◆ WHAT IS NEEDED ◆
Return the full set of records, matching them character for character.

··· DATA FOR THIS TASK

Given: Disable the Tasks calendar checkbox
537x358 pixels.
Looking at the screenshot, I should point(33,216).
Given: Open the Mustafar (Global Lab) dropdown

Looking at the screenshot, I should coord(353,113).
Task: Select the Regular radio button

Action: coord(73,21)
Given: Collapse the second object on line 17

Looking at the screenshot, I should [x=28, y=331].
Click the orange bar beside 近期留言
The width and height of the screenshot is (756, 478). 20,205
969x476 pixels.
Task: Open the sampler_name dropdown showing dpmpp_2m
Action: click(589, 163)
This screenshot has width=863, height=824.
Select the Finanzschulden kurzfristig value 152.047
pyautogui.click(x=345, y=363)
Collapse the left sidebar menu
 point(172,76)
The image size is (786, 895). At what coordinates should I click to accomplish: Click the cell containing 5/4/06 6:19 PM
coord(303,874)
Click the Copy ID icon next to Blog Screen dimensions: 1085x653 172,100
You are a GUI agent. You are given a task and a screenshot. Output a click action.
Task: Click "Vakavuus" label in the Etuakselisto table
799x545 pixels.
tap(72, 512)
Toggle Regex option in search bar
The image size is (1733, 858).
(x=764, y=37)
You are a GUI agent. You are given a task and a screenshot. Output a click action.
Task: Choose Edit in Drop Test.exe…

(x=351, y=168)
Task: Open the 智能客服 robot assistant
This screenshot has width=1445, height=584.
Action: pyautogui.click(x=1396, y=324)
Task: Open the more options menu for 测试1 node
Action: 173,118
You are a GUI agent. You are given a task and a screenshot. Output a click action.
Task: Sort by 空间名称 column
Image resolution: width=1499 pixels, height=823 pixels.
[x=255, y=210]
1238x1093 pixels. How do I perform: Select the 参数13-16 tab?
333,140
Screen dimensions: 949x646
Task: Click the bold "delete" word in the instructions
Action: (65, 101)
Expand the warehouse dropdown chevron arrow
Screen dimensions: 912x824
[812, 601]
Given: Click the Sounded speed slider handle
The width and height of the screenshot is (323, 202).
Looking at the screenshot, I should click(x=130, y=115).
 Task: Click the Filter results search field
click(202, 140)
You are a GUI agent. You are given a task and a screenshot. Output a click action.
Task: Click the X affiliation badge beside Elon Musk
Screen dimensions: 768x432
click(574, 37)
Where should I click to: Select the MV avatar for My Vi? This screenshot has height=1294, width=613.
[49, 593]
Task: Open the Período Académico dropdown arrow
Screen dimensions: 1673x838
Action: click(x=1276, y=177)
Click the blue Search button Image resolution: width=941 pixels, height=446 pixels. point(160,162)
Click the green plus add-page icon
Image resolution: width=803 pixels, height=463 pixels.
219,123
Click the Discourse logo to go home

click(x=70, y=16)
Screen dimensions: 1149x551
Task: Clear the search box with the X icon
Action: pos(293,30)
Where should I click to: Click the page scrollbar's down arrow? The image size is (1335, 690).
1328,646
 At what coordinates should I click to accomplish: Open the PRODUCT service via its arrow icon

······

◆ ANSWER TO THIS EXERCISE ◆
Given: Disable the Tasks calendar checkbox
537x358 pixels.
Looking at the screenshot, I should point(33,216).
Given: Open the Mustafar (Global Lab) dropdown

Looking at the screenshot, I should coord(353,113).
Task: Select the Regular radio button

Action: coord(73,21)
Given: Collapse the second object on line 17

Looking at the screenshot, I should [x=28, y=331].
Click the orange bar beside 近期留言
The width and height of the screenshot is (756, 478). 20,205
969x476 pixels.
Task: Open the sampler_name dropdown showing dpmpp_2m
Action: click(589, 163)
This screenshot has width=863, height=824.
Select the Finanzschulden kurzfristig value 152.047
pyautogui.click(x=345, y=363)
Collapse the left sidebar menu
 point(172,76)
The image size is (786, 895). At what coordinates should I click to accomplish: Click the cell containing 5/4/06 6:19 PM
coord(303,874)
Click the Copy ID icon next to Blog Screen dimensions: 1085x653 172,100
You are a GUI agent. You are given a task and a screenshot. Output a click action.
Task: Click "Vakavuus" label in the Etuakselisto table
799x545 pixels.
tap(72, 512)
Toggle Regex option in search bar
The image size is (1733, 858).
(x=764, y=37)
You are a GUI agent. You are given a task and a screenshot. Output a click action.
Task: Choose Edit in Drop Test.exe…

(x=351, y=168)
Task: Open the 智能客服 robot assistant
This screenshot has width=1445, height=584.
Action: pyautogui.click(x=1396, y=324)
Task: Open the more options menu for 测试1 node
Action: 173,118
You are a GUI agent. You are given a task and a screenshot. Output a click action.
Task: Sort by 空间名称 column
Image resolution: width=1499 pixels, height=823 pixels.
[x=255, y=210]
1238x1093 pixels. How do I perform: Select the 参数13-16 tab?
333,140
Screen dimensions: 949x646
Task: Click the bold "delete" word in the instructions
Action: (65, 101)
Expand the warehouse dropdown chevron arrow
Screen dimensions: 912x824
[812, 601]
Given: Click the Sounded speed slider handle
The width and height of the screenshot is (323, 202).
Looking at the screenshot, I should click(x=130, y=115).
 Task: Click the Filter results search field
click(202, 140)
You are a GUI agent. You are given a task and a screenshot. Output a click action.
Task: Click the X affiliation badge beside Elon Musk
Screen dimensions: 768x432
click(574, 37)
Where should I click to: Select the MV avatar for My Vi? This screenshot has height=1294, width=613.
[49, 593]
Task: Open the Período Académico dropdown arrow
Screen dimensions: 1673x838
Action: click(x=1276, y=177)
Click the blue Search button Image resolution: width=941 pixels, height=446 pixels. point(160,162)
Click the green plus add-page icon
Image resolution: width=803 pixels, height=463 pixels.
219,123
Click the Discourse logo to go home

click(x=70, y=16)
Screen dimensions: 1149x551
Task: Clear the search box with the X icon
Action: pos(293,30)
Where should I click to: Click the page scrollbar's down arrow? The image size is (1335, 690).
1328,646
 At what coordinates should I click to accomplish: Open the PRODUCT service via its arrow icon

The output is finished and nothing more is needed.